## [Work to complete]
From the first line of the data below, repeat each line exactly until you reach the line with "Epicor Certified partner (115, 468)"; include that line too.

## [Provided data]
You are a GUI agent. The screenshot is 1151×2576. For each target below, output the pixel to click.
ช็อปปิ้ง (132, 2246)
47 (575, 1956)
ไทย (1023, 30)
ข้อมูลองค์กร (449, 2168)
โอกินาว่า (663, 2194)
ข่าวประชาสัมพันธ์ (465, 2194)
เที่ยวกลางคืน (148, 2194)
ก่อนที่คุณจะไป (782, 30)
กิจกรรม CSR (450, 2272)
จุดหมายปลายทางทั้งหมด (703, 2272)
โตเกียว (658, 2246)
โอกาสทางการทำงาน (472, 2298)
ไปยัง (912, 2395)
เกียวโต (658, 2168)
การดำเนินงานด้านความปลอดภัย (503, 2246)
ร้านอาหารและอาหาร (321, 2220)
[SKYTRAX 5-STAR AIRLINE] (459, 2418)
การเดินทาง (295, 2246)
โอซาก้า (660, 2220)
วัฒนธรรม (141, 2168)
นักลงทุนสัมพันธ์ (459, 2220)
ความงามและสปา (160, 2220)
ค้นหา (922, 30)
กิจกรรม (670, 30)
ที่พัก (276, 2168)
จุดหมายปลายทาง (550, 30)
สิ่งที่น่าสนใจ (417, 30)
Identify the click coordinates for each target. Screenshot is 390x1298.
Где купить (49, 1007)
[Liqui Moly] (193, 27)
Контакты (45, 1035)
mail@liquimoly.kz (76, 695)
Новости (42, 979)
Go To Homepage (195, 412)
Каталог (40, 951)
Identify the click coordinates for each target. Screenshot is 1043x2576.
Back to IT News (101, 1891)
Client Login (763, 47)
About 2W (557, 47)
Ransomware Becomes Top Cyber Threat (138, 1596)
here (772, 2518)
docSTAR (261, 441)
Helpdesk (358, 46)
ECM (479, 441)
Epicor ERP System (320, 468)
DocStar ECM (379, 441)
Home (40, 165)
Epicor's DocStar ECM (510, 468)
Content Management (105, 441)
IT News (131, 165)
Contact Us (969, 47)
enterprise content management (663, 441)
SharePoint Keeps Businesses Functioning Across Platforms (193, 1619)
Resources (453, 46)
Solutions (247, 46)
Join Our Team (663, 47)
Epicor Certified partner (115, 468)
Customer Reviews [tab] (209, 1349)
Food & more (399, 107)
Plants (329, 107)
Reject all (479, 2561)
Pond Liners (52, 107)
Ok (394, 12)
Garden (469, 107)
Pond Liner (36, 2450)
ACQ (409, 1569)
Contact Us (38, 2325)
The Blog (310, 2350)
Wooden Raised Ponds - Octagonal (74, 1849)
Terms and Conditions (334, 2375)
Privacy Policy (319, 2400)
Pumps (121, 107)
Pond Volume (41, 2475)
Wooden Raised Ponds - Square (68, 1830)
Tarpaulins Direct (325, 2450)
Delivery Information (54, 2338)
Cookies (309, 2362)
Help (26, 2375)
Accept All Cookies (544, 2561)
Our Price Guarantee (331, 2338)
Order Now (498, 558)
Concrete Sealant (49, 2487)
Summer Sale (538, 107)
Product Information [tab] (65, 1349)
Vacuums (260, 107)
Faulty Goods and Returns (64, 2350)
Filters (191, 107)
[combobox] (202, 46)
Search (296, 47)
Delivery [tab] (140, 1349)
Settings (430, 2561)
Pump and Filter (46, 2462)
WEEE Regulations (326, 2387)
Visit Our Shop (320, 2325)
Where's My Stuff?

## [Result of this task]
You are a GUI agent. The screenshot is 1151×2576. For each target below, output the pixel to click.
ช็อปปิ้ง (132, 2246)
47 (575, 1956)
ไทย (1023, 30)
ข้อมูลองค์กร (449, 2168)
โอกินาว่า (663, 2194)
ข่าวประชาสัมพันธ์ (465, 2194)
เที่ยวกลางคืน (148, 2194)
ก่อนที่คุณจะไป (782, 30)
กิจกรรม CSR (450, 2272)
จุดหมายปลายทางทั้งหมด (703, 2272)
โตเกียว (658, 2246)
โอกาสทางการทำงาน (472, 2298)
ไปยัง (912, 2395)
เกียวโต (658, 2168)
การดำเนินงานด้านความปลอดภัย (503, 2246)
ร้านอาหารและอาหาร (321, 2220)
[SKYTRAX 5-STAR AIRLINE] (459, 2418)
การเดินทาง (295, 2246)
โอซาก้า (660, 2220)
วัฒนธรรม (141, 2168)
นักลงทุนสัมพันธ์ (459, 2220)
ความงามและสปา (160, 2220)
ค้นหา (922, 30)
กิจกรรม (670, 30)
ที่พัก (276, 2168)
จุดหมายปลายทาง (550, 30)
สิ่งที่น่าสนใจ (417, 30)
Identify the click coordinates for each target. Screenshot is 390x1298.
Где купить (49, 1007)
[Liqui Moly] (193, 27)
Контакты (45, 1035)
mail@liquimoly.kz (76, 695)
Новости (42, 979)
Go To Homepage (195, 412)
Каталог (40, 951)
Identify the click coordinates for each target. Screenshot is 1043x2576.
Back to IT News (101, 1891)
Client Login (763, 47)
About 2W (557, 47)
Ransomware Becomes Top Cyber Threat (138, 1596)
here (772, 2518)
docSTAR (261, 441)
Helpdesk (358, 46)
ECM (479, 441)
Epicor ERP System (320, 468)
DocStar ECM (379, 441)
Home (40, 165)
Epicor's DocStar ECM (510, 468)
Content Management (105, 441)
IT News (131, 165)
Contact Us (969, 47)
enterprise content management (663, 441)
SharePoint Keeps Businesses Functioning Across Platforms (193, 1619)
Resources (453, 46)
Solutions (247, 46)
Join Our Team (663, 47)
Epicor Certified partner (115, 468)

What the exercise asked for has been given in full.